By Julian O’Neill, BBC News NI crime and justice correspondent
The former paratrooper known as Soldier F has appeared in a court for the first time since being charged with murders on Bloody Sunday in Londonderry in 1972.
His lawyers are mounting a challenge to have the case against him dismissed ahead of his trial.
Until today, he had not attended any hearings in person since being charged in 2019.
Soldier F is accused of two murders and five attempted murders.
Relatives of those killed on Bloody Sunday, and their supporters, were in court for his attendance.
Thirteen people were shot dead when the Army’s Parachute Regiment opened fire on a civil rights march in Londonderry.
A large floor-to-ceiling curtain screened a corner of the courtroom from public view.
Soldier F is accused of murdering William McKinney and James Wray when soldiers opened fire on civil rights’ demonstrators on 30 January 1972.
His lawyer told a hearing in Belfast there was an “insufficiency of evidence” to put him on trial.
At the start of proceedings, the judge ruled that an order granting the veteran anonymity should remain in place.
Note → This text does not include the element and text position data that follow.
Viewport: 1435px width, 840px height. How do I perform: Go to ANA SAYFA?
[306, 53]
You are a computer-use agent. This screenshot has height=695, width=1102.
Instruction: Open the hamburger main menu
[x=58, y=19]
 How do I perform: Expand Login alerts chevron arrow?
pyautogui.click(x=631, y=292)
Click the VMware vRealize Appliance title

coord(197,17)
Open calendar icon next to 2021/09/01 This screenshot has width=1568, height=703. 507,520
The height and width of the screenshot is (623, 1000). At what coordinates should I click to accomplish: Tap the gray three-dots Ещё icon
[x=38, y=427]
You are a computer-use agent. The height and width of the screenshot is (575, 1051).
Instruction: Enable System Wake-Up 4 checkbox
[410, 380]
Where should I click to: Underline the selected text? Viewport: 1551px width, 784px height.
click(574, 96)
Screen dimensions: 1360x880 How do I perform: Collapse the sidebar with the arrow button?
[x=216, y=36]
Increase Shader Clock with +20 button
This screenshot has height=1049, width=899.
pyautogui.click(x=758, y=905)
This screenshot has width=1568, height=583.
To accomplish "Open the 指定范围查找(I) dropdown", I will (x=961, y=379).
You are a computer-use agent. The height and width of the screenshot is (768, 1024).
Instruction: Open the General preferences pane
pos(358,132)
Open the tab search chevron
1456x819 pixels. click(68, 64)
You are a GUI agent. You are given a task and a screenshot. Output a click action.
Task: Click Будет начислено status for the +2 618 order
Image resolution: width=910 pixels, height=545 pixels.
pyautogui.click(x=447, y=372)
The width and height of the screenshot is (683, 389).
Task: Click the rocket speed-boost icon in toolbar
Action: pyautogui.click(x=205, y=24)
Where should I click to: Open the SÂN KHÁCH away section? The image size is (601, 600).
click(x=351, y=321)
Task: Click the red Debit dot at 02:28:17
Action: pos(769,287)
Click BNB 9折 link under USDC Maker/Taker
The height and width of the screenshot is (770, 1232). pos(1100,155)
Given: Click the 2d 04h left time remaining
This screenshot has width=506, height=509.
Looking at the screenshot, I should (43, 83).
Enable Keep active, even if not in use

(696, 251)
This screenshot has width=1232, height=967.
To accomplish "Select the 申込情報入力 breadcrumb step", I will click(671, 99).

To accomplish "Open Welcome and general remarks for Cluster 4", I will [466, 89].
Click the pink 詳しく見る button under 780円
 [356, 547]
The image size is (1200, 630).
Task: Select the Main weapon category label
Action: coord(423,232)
The hearing is continuing.
At a previous hearing in Derry in December to decide whether the case would proceed a judge said the evidence was strong enough to send the soldier for trial at the Crown Court in Belfast.
- A former British soldier who served with the Army’s Parachute Regiment in Northern Ireland during the Troubles
- He cannot be named due to an interim court order granting his anonymity
- Soldier F is being prosecuted for the murders of William McKinney and James Wray on Bloody Sunday
- He also faces charges of attempting to murder Patrick O’Donnell, Joseph Friel, Joe Mahon, Michael Quinn and an unknown person on the same date
The decision on whether to prosecute Soldier F involved several legal challenges and U-turns.
Having weighed up 125,000 pages of material, prosecutors said in March 2019 that they would send Soldier F to trial for the murders of Mr Wray and Mr McKinney, as well as several attempted murders.
However, in 2021, prosecutors dropped the case after the collapse of the trial of two other Army veterans who were accused of another Troubles-era killing.
At the time, the families of the Bloody Sunday victims said the decision was a “damning indictment of the British justice system” – their legal challenge against the decision was successful.
The court then rejected an attempt by the Public Prosecution Service (PPS) to have its own appeal referred to the Supreme Court.
Prosecutors subsequently announced that they had decided to resume the prosecution in September 2022.
He was returned for trial in December 2023 but no trial date has been given.